DATASET below:
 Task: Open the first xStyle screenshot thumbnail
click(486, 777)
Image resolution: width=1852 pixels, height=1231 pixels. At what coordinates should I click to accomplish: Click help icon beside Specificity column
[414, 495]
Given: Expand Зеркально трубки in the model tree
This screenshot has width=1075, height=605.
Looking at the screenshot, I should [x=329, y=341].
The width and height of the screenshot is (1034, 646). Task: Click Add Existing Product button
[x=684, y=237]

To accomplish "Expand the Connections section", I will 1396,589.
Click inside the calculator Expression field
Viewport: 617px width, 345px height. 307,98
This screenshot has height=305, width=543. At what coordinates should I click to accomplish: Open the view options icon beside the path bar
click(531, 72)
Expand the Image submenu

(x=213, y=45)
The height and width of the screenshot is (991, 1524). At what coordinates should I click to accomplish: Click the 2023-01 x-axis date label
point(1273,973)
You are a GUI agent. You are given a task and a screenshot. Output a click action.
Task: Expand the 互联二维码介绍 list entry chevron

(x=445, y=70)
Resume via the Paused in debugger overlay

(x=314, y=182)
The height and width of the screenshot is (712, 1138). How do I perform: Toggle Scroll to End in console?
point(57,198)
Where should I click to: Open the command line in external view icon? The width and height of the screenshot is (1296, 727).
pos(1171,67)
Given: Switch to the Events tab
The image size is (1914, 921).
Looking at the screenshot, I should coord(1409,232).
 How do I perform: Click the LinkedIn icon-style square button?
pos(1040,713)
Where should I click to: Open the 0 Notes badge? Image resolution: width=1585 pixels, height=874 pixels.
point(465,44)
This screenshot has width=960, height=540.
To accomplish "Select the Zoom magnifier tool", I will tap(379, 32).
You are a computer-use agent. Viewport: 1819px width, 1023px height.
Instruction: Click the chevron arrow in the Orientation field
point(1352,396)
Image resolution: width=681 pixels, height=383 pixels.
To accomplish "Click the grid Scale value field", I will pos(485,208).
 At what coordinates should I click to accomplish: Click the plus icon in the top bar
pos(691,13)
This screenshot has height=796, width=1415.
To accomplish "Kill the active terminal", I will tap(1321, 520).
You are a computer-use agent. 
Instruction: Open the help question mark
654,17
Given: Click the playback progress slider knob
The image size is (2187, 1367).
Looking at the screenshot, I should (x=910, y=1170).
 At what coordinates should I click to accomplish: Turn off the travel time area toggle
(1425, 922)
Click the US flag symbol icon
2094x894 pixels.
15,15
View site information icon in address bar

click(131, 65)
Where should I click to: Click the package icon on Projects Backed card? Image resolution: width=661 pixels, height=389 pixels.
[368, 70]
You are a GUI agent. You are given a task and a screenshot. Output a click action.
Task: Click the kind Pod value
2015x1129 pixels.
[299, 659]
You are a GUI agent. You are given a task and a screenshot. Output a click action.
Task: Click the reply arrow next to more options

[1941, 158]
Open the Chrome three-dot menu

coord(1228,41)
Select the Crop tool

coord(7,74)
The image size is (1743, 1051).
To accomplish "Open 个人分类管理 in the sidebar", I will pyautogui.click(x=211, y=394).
End of DATASET.
- **WORK INSTRUCTIONS**: Out of the entries, pull every line that mentions "value".

- **RESULT OF THIS TASK**:
To accomplish "Click the grid Scale value field", I will pos(485,208).
Task: Click the kind Pod value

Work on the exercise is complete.